I found it challenging to set up initially because there are no instructions on how to download the model. Additionally, there are some missing dependencies, such as faiss-cpu and sentence-transformers . It took some extra time to sort all this out. This can be corrected, so it’s not a big problem.

Moving on to test results:-

I tried testing the model on both Mac and Linux. On Mac, it just refused to give any result. The time taken to produce a single token was huge, and I’m not sure why. On Linux, things were decent, but the time to first token, latency, and throughput all need to be refined to a good level. Currently, a single prompt is taking 2-5 minutes to produce a result for me (16GB RAM, CPU only).

I tested the same prompt from @leoh but got the below result. Maybe you can explain it better why this happened.


Then, I tested a few more prompts:


This looks decent. I want to do more tests, but the latency is quite high.

What needs to be done:-

  • Obviously, running Qwen2.5-Instruct on BeagleBoards is not possible. So, you would need to host it on the cloud so that members of the community can use it in the easiest way possible and provide their feedback.

  • We would like to include more documentation in the model, so this is definitely not the final product.

  • We would also like to explore if fine-tuning combined with RAG is a better option than RAG alone in order to produce more accurate and contextually relevant responses.

  • Currently, if you want to do all this, you are very welcome to. However, we want to inform you that the final decision on who will be taking this project in GSoC will be made according to the official timeline mentioned here. But your commitment to the project is well noted.

1 Like

Hello @sahil7741,

You can start by creating a clear, well-defined proposal that outlines your detailed approach and explains why you are choosing this particular approach over other possible alternatives. Also, describe how you plan to involve the BeagleBoard community members for feedback and testing, along with a detailed timeline.

**Task objective:** Continue the forum thread above about testing the RAG model for BeagleBoard documentation, starting after its last sentence.

**Data extracts:**

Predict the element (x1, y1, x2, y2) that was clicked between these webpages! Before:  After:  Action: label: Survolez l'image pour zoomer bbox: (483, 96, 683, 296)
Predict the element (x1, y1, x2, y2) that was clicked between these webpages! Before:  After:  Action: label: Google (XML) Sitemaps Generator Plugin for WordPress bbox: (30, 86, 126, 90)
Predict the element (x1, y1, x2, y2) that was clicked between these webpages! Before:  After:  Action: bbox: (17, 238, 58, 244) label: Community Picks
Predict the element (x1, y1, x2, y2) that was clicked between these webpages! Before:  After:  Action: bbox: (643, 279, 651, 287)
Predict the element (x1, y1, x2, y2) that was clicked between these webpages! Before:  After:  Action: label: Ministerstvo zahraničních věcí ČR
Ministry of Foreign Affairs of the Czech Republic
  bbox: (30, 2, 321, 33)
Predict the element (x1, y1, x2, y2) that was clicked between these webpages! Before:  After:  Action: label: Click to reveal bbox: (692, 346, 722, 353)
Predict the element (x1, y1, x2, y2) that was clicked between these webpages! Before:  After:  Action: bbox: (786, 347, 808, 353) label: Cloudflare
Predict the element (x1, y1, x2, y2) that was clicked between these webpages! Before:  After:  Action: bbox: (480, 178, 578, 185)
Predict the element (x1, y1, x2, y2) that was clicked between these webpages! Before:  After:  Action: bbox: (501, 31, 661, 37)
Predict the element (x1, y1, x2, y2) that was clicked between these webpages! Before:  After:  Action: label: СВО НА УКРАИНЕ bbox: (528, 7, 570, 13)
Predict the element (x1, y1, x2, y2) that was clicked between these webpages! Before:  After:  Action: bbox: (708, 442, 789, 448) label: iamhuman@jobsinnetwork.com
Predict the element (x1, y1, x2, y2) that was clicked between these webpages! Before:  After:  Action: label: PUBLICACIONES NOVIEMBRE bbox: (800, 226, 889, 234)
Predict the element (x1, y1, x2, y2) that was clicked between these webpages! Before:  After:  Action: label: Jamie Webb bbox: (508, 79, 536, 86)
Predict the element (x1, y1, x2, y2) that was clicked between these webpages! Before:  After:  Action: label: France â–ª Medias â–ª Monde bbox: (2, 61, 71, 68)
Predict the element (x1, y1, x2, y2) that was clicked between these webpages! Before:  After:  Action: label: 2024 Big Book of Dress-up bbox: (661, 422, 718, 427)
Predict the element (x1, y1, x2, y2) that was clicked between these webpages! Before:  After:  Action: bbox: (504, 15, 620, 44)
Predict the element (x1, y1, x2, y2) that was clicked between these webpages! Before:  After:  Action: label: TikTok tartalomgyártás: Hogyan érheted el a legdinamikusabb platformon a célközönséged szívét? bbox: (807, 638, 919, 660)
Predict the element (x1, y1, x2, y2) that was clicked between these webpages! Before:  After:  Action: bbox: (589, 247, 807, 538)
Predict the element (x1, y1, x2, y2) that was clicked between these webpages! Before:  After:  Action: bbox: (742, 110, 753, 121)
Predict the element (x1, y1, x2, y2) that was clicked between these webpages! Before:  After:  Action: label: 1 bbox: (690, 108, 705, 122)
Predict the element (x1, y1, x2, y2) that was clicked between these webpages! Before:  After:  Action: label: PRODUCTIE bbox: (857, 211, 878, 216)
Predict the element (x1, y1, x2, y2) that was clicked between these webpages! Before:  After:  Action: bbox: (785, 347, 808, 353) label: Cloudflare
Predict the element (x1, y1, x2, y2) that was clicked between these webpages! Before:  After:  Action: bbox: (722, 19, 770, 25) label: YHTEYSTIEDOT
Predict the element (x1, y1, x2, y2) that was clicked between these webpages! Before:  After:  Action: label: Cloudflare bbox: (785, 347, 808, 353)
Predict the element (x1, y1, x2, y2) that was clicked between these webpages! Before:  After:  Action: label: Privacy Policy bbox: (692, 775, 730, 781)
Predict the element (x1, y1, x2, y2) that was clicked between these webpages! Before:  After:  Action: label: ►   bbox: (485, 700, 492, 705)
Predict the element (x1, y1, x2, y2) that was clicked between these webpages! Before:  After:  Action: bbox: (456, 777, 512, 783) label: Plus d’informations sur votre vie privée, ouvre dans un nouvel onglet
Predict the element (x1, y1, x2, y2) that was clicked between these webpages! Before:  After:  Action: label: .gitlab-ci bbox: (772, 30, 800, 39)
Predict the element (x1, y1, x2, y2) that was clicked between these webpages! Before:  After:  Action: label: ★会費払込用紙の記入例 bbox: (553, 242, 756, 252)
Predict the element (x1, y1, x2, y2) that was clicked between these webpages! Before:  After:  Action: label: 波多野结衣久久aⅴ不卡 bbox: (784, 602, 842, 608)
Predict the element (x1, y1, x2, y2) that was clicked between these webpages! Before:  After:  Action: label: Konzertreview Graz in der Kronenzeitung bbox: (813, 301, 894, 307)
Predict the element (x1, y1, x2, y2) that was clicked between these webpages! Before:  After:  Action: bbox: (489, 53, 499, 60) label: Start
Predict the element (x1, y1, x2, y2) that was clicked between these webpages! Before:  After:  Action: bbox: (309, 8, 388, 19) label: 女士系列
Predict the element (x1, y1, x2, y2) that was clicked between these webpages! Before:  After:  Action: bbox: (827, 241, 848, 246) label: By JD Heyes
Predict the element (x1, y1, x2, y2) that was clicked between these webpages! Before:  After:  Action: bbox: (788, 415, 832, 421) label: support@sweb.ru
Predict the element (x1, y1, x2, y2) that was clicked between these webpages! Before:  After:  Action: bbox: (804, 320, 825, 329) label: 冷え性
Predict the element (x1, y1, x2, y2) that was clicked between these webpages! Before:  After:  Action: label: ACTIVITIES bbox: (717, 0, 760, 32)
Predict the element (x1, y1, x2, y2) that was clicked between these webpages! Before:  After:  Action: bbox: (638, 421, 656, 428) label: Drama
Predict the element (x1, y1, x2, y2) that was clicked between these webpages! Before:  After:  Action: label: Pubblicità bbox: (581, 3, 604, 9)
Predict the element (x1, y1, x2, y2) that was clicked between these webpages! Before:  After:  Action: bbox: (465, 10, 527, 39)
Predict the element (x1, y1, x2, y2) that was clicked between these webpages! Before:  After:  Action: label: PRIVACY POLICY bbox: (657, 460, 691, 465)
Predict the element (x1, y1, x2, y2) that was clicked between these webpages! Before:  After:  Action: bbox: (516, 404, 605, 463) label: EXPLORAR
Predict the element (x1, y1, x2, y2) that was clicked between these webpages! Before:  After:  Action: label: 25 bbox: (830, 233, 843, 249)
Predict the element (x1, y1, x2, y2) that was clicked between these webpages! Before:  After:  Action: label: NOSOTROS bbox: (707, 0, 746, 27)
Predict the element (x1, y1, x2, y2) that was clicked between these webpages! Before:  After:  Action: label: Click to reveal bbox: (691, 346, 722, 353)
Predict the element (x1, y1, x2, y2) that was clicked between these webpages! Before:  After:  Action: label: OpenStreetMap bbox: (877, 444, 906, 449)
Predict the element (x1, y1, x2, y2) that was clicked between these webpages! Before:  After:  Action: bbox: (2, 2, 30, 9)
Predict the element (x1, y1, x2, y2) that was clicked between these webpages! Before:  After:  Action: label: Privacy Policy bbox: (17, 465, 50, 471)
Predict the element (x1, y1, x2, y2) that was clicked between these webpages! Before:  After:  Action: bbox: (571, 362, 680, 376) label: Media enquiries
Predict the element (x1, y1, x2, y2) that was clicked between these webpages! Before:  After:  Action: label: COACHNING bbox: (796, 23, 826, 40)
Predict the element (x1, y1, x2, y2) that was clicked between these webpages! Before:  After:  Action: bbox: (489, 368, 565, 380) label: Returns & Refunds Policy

**Exercise result:**
1 Like

Hey @Aryan_Nanda,
I have made this architecture for the RAG project, so check it out do let me know if this is the way you’re planning to roll out the project?

This architecture looks nice and shows you have a basic understanding of the project.
Detailing how you will perform each step will be the key here.

1 Like

Hi @Aryan_Nanda ,
I am Ashish Upadhyay, a second year undergraduate student at IIT Kanpur. I have made a basic implementation pipeline for this project. @Aryan_Nanda can you please correct me whether I am thinking in the correct direction or not?
Also can you please suggest on what should I work upon?

(1) Dataset Preparation:
Data Sources-Collect data from BeagleBoard forums, official docs, GitHub repos, Discord discussions, etc.
Scraping-Use BeautifulSoup/scrapy to extract text data.
Cleaning-Remove HTML tags, code blocks, redundant info.
Structuring-Convert data into Q&A pairs, tutorials, and troubleshooting dialogues.
Chunking-Split long documents into manageable, contextual segments.
Tokenization-Use the target LLM’s tokenizer to prepare the dataset.
Hugging Face Dataset-Convert into a datasets.Dataset object for training.

(2) Model Fine-tuning:
Model Choice-LLaMA 3
Domain Adaptation-Train on cleaned BeagleBoard documentation & community content.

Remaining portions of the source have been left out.